CUDA is collection of accelerated libraries and extensions to the C, C++ and Fortran programming languages.

For more information visit the CUDA homepage to read additional resources:

CUDA Toolkit Documentation

#include <stdlib.h>
#include <err.h>

__global__
void inc_kernel(double *a) {
    const int i = blockDim.x * blockIdx.x + threadIdx.x;
    a[i]++;
}

int main(int arg, char *argv[]) {
    const unsigned int size = 1 << 16;

    // Allocate memory on the host
    double *a = (double *) malloc(size * sizeof(double));
    if (a == NULL) {
        errx(1, "malloc a[] failed");
    }
    // Allocate memory on the device
    double *d_a;
    if (cudaMalloc(&d_a, size * sizeof(double)) != cudaSuccess) {
        errx(1, "cudaMalloc d_a[] failed");
    }

    // Preprocess / initialize data on the host
    // e.g. read data from storage
    for (int i = 0; i < size; i++) {
        a[i] = 0.;
    }

    // Copy data from the host to the device
    cudaMemcpy(d_a, a, size * sizeof(double), cudaMemcpyHostToDevice);

    // Compute on the device
    inc_kernel<<<size/256, 256>>>(d_a);

    // Transfer data back from the device to the host
    cudaMemcpy(a, d_a, size * sizeof(double), cudaMemcpyDeviceToHost);

    // Delete data on the device
    cudaFree(d_a);

    // Postprocess data on the host
    // e.g. write data to storage
    for (int i = 0; i < size; i++) {
        if (a[i] != 1.) {
            errx(2, "Computation on GPU failed");
        }
    }

    // Free memory on the host
    free(a);

    return 0;
}

CUDA programs can be compiled with different compilers.
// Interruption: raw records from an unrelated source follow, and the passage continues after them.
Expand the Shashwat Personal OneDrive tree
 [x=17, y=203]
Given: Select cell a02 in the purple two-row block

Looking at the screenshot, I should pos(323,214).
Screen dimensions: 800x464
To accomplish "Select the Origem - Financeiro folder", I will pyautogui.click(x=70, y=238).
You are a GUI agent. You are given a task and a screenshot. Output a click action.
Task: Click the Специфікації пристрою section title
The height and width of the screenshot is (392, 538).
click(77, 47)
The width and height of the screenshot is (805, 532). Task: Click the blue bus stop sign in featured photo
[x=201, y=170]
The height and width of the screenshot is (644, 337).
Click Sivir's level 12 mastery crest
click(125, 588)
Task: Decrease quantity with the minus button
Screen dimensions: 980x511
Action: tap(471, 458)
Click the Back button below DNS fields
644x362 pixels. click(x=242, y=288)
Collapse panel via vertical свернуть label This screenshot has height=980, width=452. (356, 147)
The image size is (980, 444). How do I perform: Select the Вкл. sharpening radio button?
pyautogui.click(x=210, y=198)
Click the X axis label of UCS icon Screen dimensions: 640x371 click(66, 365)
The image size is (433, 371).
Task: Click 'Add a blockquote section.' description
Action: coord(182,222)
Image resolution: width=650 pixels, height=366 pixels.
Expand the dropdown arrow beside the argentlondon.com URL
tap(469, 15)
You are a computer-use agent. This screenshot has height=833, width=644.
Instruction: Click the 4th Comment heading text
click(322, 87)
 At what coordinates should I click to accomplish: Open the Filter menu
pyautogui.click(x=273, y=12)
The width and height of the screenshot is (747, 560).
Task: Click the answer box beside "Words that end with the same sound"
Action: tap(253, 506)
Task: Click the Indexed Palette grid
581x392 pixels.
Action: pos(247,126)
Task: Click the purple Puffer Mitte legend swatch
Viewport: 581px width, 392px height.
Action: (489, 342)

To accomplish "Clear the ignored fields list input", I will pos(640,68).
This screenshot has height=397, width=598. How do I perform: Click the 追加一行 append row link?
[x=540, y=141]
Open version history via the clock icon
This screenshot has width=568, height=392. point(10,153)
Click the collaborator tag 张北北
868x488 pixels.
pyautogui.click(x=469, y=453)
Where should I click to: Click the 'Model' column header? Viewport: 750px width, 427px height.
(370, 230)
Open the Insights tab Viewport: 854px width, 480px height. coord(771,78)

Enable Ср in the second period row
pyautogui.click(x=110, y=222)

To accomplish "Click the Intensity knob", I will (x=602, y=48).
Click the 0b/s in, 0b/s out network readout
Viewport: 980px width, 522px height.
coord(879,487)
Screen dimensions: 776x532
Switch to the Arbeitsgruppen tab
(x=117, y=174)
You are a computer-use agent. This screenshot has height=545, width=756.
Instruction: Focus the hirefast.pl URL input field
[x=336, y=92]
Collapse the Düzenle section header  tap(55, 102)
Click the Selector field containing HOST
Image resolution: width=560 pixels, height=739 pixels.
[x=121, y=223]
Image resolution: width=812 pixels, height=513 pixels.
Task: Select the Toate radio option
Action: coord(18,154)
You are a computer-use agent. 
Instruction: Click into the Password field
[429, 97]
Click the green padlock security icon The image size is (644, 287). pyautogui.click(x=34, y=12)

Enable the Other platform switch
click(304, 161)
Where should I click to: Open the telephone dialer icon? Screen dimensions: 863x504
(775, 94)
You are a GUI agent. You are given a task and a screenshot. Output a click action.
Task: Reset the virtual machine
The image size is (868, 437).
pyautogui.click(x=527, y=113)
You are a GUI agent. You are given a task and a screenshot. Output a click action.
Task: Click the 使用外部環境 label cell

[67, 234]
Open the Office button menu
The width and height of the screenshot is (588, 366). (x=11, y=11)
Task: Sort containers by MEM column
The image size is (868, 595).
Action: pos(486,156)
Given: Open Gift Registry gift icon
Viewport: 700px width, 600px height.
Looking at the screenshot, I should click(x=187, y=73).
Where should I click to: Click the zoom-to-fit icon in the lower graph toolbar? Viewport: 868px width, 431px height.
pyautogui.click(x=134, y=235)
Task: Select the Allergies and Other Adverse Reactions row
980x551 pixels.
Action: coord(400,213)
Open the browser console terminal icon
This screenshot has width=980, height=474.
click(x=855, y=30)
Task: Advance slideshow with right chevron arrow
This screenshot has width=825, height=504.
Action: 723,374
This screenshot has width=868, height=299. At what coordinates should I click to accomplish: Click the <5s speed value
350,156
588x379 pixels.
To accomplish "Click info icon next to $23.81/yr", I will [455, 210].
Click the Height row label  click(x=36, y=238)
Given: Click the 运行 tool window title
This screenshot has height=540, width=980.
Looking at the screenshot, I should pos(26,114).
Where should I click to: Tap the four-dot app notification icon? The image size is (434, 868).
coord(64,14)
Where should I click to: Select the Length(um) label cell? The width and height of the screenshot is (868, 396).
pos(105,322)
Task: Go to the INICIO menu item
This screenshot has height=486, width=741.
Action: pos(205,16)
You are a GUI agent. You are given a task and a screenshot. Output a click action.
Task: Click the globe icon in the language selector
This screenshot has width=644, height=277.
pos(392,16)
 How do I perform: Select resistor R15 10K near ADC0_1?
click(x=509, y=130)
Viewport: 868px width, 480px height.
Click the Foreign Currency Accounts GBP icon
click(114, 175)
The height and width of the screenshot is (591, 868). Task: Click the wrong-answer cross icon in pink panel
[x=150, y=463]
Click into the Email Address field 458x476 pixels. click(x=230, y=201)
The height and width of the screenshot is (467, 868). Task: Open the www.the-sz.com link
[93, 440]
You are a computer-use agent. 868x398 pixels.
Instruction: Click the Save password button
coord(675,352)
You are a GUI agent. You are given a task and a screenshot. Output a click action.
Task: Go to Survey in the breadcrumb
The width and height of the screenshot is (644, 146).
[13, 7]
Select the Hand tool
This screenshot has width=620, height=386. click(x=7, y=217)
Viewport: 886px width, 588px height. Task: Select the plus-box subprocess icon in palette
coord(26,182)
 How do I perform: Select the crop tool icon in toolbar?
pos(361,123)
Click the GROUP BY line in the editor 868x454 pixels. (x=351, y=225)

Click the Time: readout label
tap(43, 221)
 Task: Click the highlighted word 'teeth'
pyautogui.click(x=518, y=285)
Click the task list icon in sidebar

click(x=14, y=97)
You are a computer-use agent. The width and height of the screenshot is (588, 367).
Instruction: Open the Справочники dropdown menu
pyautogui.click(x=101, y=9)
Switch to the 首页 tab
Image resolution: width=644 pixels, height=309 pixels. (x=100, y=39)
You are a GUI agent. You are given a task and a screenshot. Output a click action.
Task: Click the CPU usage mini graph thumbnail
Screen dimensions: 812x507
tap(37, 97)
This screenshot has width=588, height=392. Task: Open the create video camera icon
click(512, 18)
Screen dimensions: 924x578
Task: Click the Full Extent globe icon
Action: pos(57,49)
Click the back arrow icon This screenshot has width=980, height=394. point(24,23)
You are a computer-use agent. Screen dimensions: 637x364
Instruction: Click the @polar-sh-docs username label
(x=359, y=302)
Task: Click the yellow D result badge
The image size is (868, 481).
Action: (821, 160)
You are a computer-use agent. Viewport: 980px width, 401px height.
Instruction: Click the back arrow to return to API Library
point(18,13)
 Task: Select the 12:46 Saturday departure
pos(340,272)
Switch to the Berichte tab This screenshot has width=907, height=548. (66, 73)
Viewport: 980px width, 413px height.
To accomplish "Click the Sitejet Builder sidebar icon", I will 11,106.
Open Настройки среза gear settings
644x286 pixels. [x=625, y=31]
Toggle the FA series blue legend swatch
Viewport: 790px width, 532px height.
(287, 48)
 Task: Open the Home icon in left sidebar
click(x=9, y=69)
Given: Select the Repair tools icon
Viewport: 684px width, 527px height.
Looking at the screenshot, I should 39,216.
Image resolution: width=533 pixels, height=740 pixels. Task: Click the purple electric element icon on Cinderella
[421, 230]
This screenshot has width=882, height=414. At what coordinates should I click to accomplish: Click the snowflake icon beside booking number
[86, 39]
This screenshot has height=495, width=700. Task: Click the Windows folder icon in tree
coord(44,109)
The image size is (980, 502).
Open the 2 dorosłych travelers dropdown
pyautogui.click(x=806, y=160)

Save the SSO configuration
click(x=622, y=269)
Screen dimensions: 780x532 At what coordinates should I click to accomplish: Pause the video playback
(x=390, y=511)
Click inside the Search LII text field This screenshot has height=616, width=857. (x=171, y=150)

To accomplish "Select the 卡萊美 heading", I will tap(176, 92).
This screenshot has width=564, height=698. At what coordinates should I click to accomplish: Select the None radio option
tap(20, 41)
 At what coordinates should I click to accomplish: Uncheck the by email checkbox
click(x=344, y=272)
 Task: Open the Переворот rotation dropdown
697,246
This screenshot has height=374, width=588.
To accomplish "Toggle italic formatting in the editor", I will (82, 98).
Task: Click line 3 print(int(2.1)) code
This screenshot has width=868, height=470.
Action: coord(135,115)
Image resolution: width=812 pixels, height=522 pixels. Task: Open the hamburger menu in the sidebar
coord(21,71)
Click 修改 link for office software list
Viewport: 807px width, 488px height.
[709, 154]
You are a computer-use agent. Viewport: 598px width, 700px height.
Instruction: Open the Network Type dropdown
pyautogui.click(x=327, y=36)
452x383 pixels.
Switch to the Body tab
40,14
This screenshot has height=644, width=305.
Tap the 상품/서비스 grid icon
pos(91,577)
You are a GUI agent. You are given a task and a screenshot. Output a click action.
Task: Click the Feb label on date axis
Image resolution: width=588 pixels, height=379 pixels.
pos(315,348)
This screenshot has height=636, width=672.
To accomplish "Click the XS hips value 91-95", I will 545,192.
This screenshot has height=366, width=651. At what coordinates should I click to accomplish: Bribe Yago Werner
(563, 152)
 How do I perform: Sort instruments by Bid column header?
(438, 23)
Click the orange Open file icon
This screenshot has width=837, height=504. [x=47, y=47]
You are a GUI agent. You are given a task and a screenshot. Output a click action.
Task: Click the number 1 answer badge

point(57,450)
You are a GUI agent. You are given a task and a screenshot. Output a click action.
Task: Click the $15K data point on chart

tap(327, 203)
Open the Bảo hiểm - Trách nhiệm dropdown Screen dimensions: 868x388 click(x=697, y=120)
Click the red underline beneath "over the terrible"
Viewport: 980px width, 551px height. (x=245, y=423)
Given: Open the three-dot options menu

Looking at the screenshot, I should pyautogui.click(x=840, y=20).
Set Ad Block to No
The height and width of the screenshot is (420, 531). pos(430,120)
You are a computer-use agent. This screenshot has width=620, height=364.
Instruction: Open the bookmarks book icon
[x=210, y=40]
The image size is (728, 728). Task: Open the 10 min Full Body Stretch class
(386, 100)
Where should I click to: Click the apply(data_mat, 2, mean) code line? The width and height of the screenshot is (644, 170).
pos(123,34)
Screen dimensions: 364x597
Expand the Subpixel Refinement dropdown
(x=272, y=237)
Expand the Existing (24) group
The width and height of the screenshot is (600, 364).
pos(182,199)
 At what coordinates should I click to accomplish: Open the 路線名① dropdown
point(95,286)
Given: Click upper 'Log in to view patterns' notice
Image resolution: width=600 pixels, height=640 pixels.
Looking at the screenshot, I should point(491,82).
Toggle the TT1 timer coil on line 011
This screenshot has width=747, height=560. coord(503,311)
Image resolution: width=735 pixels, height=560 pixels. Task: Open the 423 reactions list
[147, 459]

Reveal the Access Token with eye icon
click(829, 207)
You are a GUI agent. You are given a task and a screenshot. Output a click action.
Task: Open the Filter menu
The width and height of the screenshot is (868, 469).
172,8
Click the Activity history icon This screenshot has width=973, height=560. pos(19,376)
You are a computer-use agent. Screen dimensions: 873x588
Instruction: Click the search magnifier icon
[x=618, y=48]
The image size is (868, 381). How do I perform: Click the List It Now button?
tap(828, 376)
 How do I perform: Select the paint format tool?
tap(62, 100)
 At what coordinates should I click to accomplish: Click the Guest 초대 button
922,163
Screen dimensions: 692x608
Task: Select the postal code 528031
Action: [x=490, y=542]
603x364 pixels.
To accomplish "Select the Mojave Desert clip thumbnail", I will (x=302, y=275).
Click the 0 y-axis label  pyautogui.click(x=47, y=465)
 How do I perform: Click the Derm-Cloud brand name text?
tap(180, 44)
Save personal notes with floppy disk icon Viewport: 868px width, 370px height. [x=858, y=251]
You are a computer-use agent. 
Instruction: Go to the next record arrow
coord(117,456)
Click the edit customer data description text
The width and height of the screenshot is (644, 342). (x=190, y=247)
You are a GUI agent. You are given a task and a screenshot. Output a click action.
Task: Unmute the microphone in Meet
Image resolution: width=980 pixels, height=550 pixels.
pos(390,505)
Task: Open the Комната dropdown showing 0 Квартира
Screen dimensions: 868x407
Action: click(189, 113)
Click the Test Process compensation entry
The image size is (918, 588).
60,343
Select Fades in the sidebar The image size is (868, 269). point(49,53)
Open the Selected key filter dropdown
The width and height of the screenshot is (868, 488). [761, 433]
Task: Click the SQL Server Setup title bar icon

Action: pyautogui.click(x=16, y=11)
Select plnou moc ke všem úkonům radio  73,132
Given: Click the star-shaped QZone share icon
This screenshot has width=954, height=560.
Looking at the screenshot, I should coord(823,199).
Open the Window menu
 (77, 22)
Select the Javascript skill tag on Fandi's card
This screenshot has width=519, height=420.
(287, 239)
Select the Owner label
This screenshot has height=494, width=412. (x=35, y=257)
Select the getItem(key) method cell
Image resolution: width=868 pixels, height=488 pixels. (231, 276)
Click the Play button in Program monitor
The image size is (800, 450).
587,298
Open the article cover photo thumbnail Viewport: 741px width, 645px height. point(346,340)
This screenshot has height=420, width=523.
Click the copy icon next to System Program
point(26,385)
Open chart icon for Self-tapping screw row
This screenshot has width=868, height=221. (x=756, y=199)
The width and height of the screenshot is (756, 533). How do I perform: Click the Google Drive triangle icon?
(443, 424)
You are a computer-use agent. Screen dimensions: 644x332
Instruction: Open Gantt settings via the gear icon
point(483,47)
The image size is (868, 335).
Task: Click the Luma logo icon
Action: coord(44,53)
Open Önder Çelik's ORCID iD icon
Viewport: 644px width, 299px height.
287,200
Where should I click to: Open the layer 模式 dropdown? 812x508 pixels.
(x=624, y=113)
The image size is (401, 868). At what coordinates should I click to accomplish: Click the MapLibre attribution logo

The procedure for this is as follows:

LLVM Compiler

# Load LLVM compiler and CUDA environment
module add \
    compiler/llvm \
    devel/cuda

# Compile C or C++ source code with CUDA support
clang   ... --cuda-gpu-arch=sm_80   ${C_SOURCE} -o ${EXECUTABLE} -lcudart
clang++ ... --cuda-gpu-arch=sm_80 ${CXX_SOURCE} -o ${EXECUTABLE} -lcudart

NVIDIA High Performance Computing (HPC) SDK

# Load NVIDIA HPC SDK environment
module add \
    toolkit/nvidia-hpc-sdk

# Compile C or C++ source code with CUDA support
nvcc  ...   ${C_SOURCE} -o ${EXECUTABLE}
nvc++ ... ${CXX_SOURCE} -o ${EXECUTABLE}

OpenCL¶

OpenCL is a low-level programming framework with direct control where code is executed. Accelerator code, so called kernels, are usually written in OpenCL C, which is based on C99. Host code is typically written using C or C++.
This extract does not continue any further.